─── Information shown ───

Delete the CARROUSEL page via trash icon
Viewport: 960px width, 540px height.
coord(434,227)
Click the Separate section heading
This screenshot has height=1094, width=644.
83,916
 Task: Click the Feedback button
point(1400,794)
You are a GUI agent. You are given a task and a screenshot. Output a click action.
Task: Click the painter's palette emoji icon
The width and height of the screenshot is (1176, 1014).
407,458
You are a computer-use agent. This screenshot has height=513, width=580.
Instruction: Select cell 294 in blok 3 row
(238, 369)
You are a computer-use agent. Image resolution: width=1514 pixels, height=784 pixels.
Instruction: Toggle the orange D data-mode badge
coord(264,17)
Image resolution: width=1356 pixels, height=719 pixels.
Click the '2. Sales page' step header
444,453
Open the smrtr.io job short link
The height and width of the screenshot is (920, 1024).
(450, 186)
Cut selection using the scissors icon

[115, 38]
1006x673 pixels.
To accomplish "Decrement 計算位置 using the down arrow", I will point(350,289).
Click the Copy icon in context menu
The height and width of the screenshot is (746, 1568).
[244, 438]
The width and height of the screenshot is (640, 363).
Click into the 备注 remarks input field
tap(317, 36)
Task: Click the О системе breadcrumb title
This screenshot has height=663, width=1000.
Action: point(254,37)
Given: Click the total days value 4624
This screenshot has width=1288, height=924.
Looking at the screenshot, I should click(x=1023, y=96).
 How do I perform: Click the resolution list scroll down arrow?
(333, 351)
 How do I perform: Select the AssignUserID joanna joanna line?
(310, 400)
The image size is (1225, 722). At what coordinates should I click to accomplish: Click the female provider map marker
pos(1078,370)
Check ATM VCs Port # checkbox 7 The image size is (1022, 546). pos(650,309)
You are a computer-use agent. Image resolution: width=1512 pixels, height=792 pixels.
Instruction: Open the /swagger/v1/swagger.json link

───

Task statement
All the records above are to be reproduced exactly.

Response for this exercise
Delete the CARROUSEL page via trash icon
Viewport: 960px width, 540px height.
coord(434,227)
Click the Separate section heading
This screenshot has height=1094, width=644.
83,916
 Task: Click the Feedback button
point(1400,794)
You are a GUI agent. You are given a task and a screenshot. Output a click action.
Task: Click the painter's palette emoji icon
The width and height of the screenshot is (1176, 1014).
407,458
You are a computer-use agent. This screenshot has height=513, width=580.
Instruction: Select cell 294 in blok 3 row
(238, 369)
You are a computer-use agent. Image resolution: width=1514 pixels, height=784 pixels.
Instruction: Toggle the orange D data-mode badge
coord(264,17)
Image resolution: width=1356 pixels, height=719 pixels.
Click the '2. Sales page' step header
444,453
Open the smrtr.io job short link
The height and width of the screenshot is (920, 1024).
(450, 186)
Cut selection using the scissors icon

[115, 38]
1006x673 pixels.
To accomplish "Decrement 計算位置 using the down arrow", I will point(350,289).
Click the Copy icon in context menu
The height and width of the screenshot is (746, 1568).
[244, 438]
The width and height of the screenshot is (640, 363).
Click into the 备注 remarks input field
tap(317, 36)
Task: Click the О системе breadcrumb title
This screenshot has height=663, width=1000.
Action: point(254,37)
Given: Click the total days value 4624
This screenshot has width=1288, height=924.
Looking at the screenshot, I should click(x=1023, y=96).
 How do I perform: Click the resolution list scroll down arrow?
(333, 351)
 How do I perform: Select the AssignUserID joanna joanna line?
(310, 400)
The image size is (1225, 722). At what coordinates should I click to accomplish: Click the female provider map marker
pos(1078,370)
Check ATM VCs Port # checkbox 7 The image size is (1022, 546). pos(650,309)
You are a computer-use agent. Image resolution: width=1512 pixels, height=792 pixels.
Instruction: Open the /swagger/v1/swagger.json link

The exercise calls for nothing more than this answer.